I'm trying to create application like in title. Generally, almost everything work fine, except multithreading in ASM. When I want to use multithreading during multiply, sometimes some elements from the first column in the first row in the result matrix is 0. I was trying everything and I can't find my mistake, so I want to ask your help. There is code written in c++:
void multiply(int* resultRow, int* row, int* column, int size)
    {
        int* startCol = column;
        int* start = row;
        for (int i = 0; i < size; i++)
        {
            column = startCol;
            column += i;
            (*resultRow) = 0;
            row = start;
            for (int j = 0; j < size; j++)
            {
                (*resultRow) += ((*row) * (*column));
                row++;
                column += size;
            }
            resultRow++;
        }
    }
This function works fine even with multithreading(resultRow is address of i-th row in matrix, row and columns are addresses of exact row and column in matrices I want to multiply) There is an ASM code:
         .CODE
;-------------------------------------------------------------------------
;-------------------------------------------------------------------------
AsmMultiplication PROC loopCount: qword, secondLoopCount: qword, startColAddress : qword, startRowAddress : qword, count : qword, matrixSize : qword                                                                                                                                                               
                        ; resultRow in RCX
                        ; rowToMultiply in RDX
                        ; colToMultiply in R8
                        ; size int R9
mov matrixSize, R9
mov loopCount, R9
mov secondLoopCount, R9
mov count, 0
mov R10, RDX
mov R9, RCX
mov startColAddress, R8
mov startRowAddress, R10
loop1:
mov R8, startColAddress             ; column = startColAddress
mov R10, startRowAddress            ; row = startRowAddress
mov RAX, count                      ; |
mov RCX, 4                          ; |
mul RCX                             ; |
add R8, RAX                         ; | column += i
xor RAX, RAX                        ; |
mov [R9], RAX                       ; (*resultRow) = 0
mov RAX, matrixSize                 ; |
mov loopCount, RAX                  ; |
pxor xmm2, xmm2                     ; | preparing for multiplying in loop2
inc count
    
            loop2:
            movq xmm0, qword ptr [R10]          ;move actual row element to vector
            movq xmm1, qword ptr [R8]           ;move actual column element to vector
            pmuludq xmm0, xmm1                  ;multiply vectors
            paddq xmm2, xmm0                    ;add result to third vector
            add R10, 4                          ; row++
            mov RAX, matrixSize                 ; |
            mov RDX, 4                          ; |
            mul RDX                             ; |
            add R8, RAX                         ; | column += size
            mov RDX, loopCount                  ; |
            dec RDX                             ; | decrementing loop counter
            mov loopCount, RDX                  ; | 
            jnz loop2                           ; | if loopCount == 0 break
movq RAX, xmm2                      ; |
mov [R9], RAX                       ; | resultRow = rows * columns
add R9, 4                           ; | resultRows++
mov RDX, secondLoopCount            ; |
dec RDX                             ; |
mov secondLoopCount, RDX            ; |
jnz loop1                           ; | if secondLoopCount == 0 break
ret
AsmMultiplication ENDP
end
There how im using multithreading:
    public void ThreadedFunction(int size, int rows)
            {
                unsafe
                {
                    fixed (int* resultRow = &m3.matrix[rows, 0])

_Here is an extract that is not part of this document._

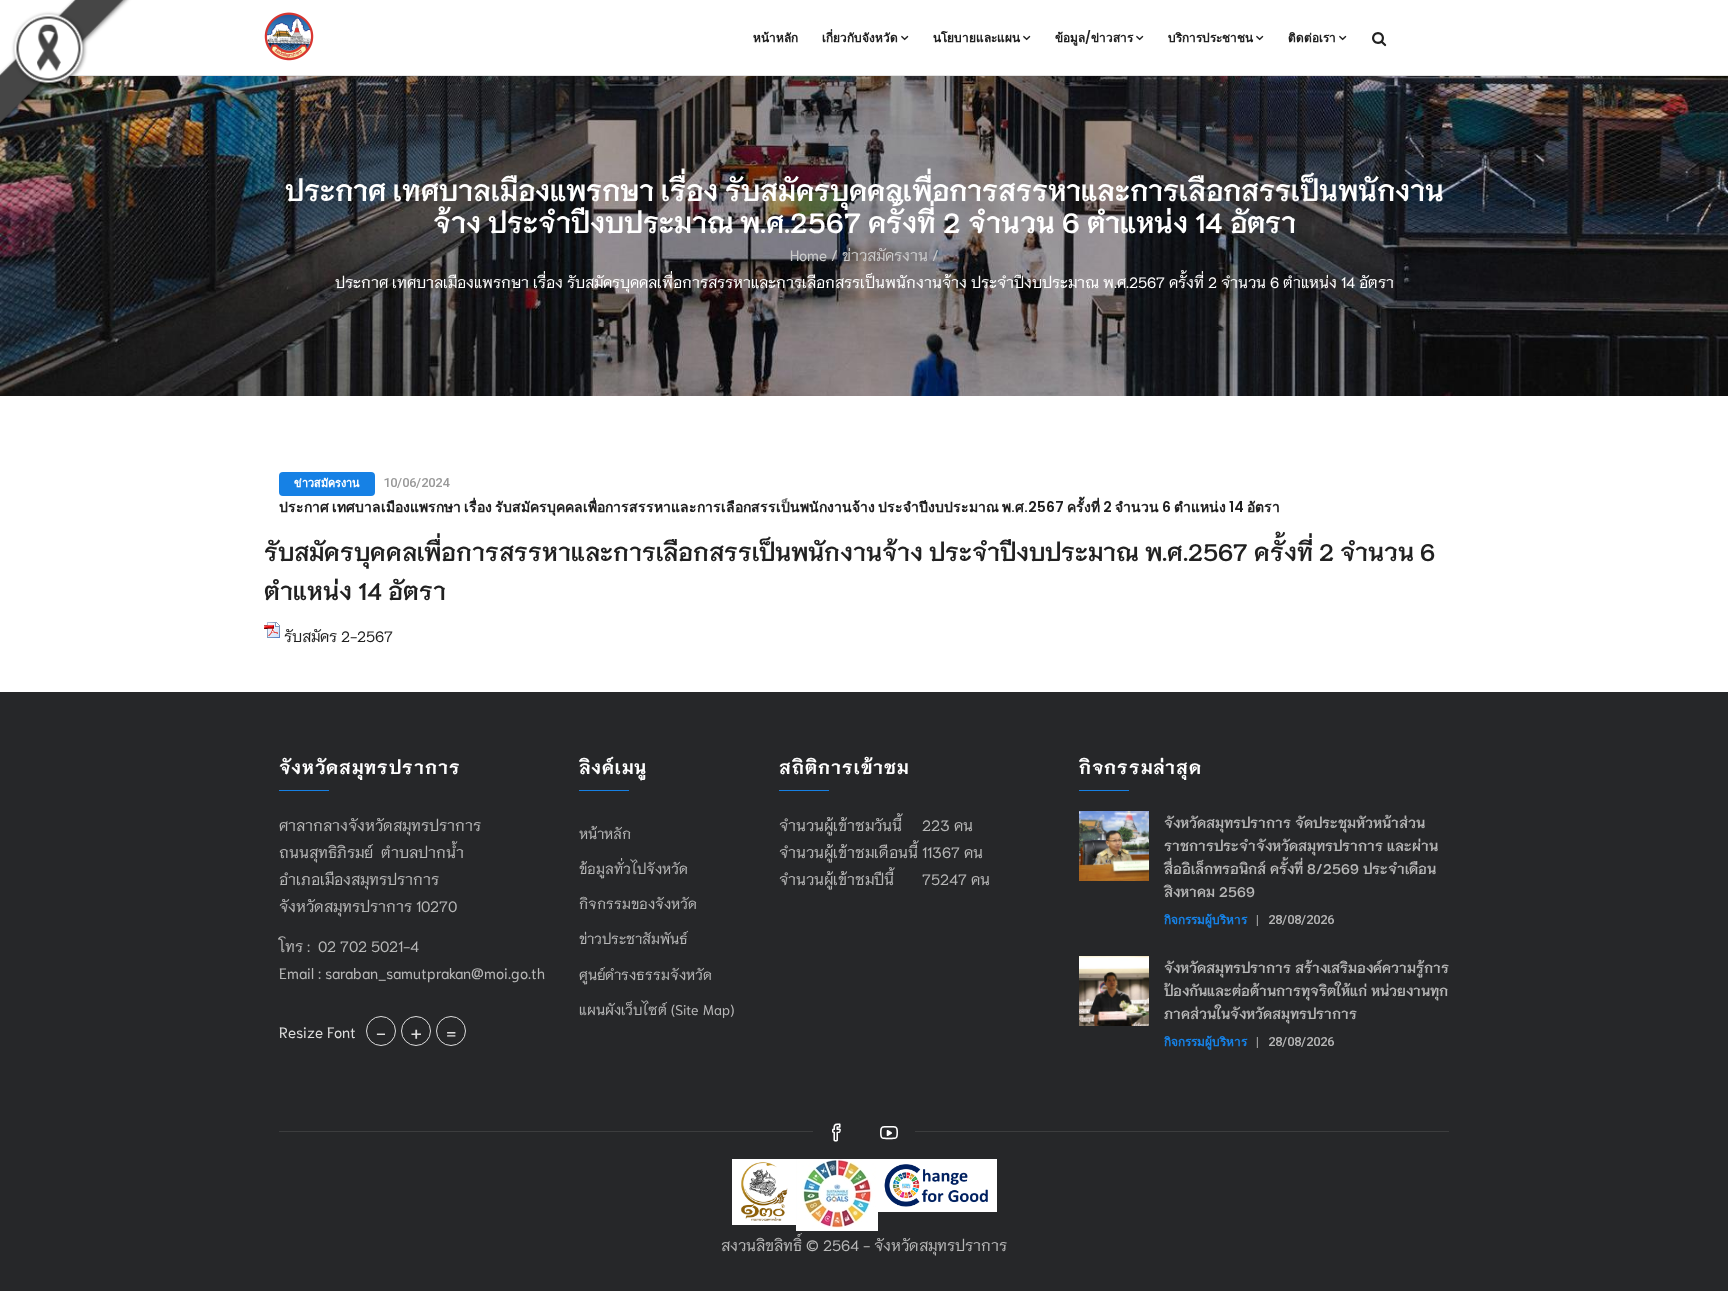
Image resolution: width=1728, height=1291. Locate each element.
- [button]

                    fixed (int* rowToMultiply = &m1.matrix[rows, 0])
                    fixed (int* colToMultiply = &m2.matrix[0, 0])
                        if(Asm == false)
                        {
                            MatrixMultiplication.App.multiply(resultRow, rowToMultiply, colToMultiply, size);
                        }
                        else
                        {
                            MatrixMultiplication.App.AsmMultiplication(resultRow, rowToMultiply, colToMultiply, size);
                        }
                        
                }
            }
    ...
 for (int i = 0; i < threadsCount; i++)
                {
                    threads[i] = this.StartTheThread(size, rows);
                    rows++;
There is a simple result matrix in .txt file with multithreading: Correct: enter image description here
and not correct: enter image description here
i have no idea why sometimes output is correct and sometimes not, but that mistake is only i first row at result matrix. Could anyone explain whats wrong? I know im using in n threads the same rows and columns in matrixes but why then c++ code is working fine ?